However, the freedom to go walking during breaks and to enjoy my lunch hour away from my desk beckons as a glimmering shining beacon. A just reward for the sacrifices of the past year. Now, if I can just keep my motivation up. Yesterday I realized I only had 40 days left and now the countdown is firmly planted in my brain.

I think I can, I think I can, I think I can. Puff, puff, chug, chug.

M.W.

Saturday, January 07, 2006

Has it really been a week?

I guess it has been a week since my last entry. Wow does time fly when you're having 'fun.'

Okay, so December 30 S. announced her throat hurt. Mom, Dad and my Grandma were supposed to make the 6 hour drive up to our house to spend the weekend with us that day. I called the family and told them about S.'s throat, and they postponed leaving until we got S. checked out by the on-call pediatrician on Saturday. S. went into the doctor on December 31, and sure enough her strep throat was back with a vengeance. With Grandma's health problems and Dad's future travel plans, the trip was nixed. S. got another round of antibiotics and sulked about Grandmother and Grandfather not coming.

Sunday, January 1, L. woke up with sniffles and coughing. Yippee, another cold. We hope it won't turn into another double ear infections.

Monday, January 2, Mr. W's tonsils swelled to near-golfball proportions and were covered with puss pockets. On-call nurse got on-call doctor to call in a prescription for antibiotics for Mr. W. without requiring an emergency room visit since all clinics were closed.

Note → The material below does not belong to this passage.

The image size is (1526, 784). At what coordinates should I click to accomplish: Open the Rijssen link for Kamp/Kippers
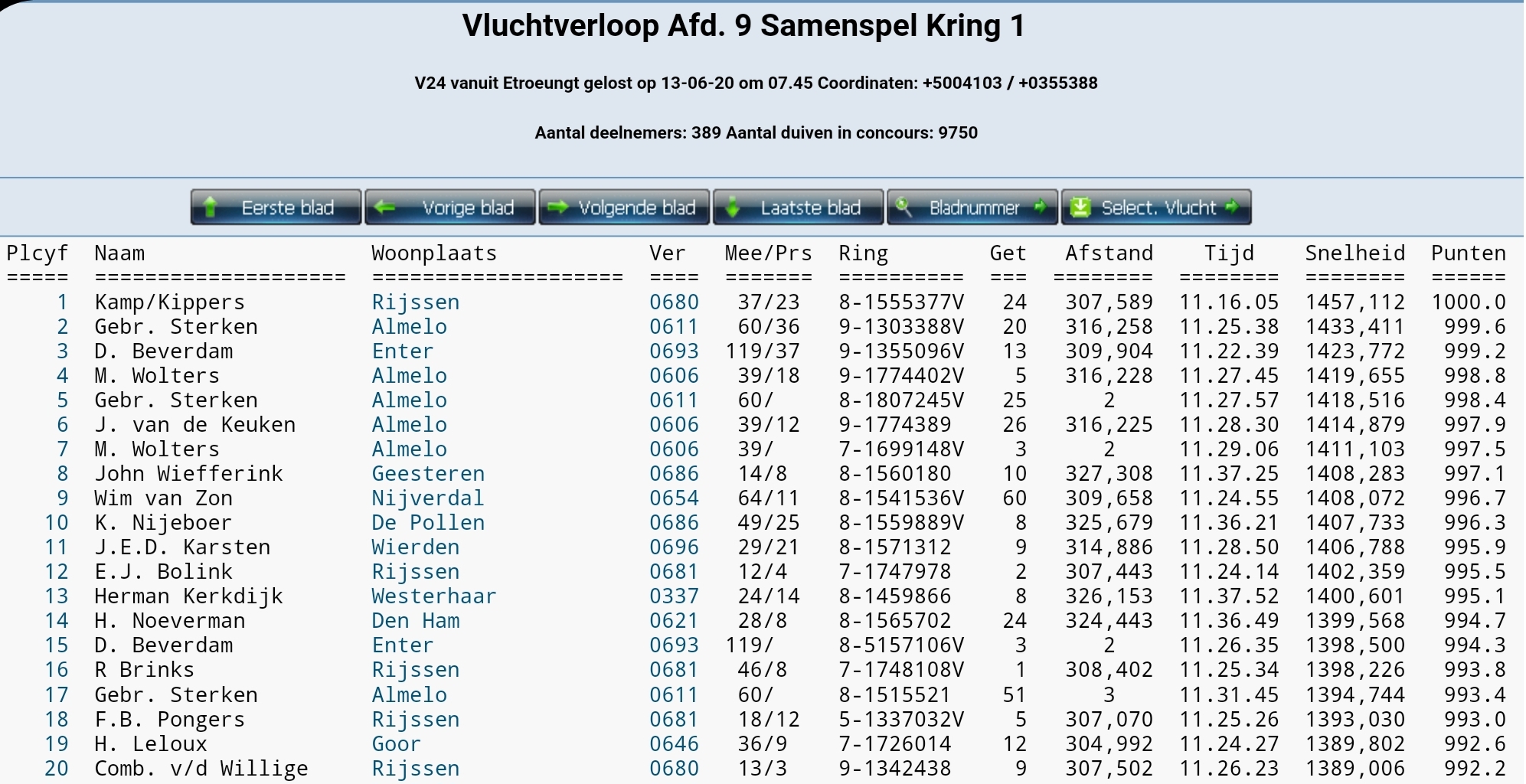[416, 302]
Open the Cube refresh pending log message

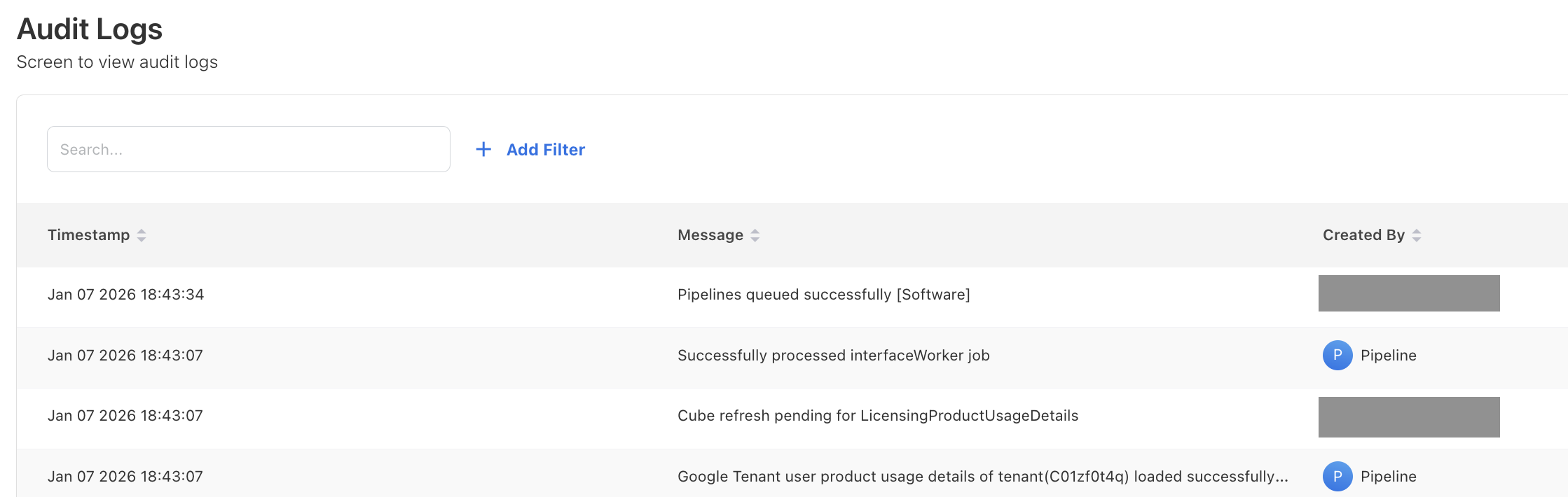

It's just as well my family didn't come. I would have hated for them to come down with all that crud. However, it would have been nice to have my mom help me out for a couple of days. My mother in law is a saint and would have helped me deal with all the sickos, but she's sick herself with some kind of respiratory something or other.

Wednesday, January 4. I ran fever for 4 hours. Yep, 4 HOURS while everyone around me was dropping like flies. I guess God knew I didn't need to get ferociously sick at the same time everyone else was incapacitated. Still, I half wonder when it's going to be my turn to stay in bed while the world goes on turning without my direct involvement.

L. did not sleep well last night for the second night in a row. I suspected it had to do with the 6 zillion teeth she's trying to cut, but Mr. W. thought it was ear infections since she was pulling on her ears last night. He took L. in to the on-call pediatrician, and her ears are clear thank goodness. I'm glad I was right, but I don't like that we're out another co-pay when there was nothing wrong. Oh well. Better safe than sorry, right?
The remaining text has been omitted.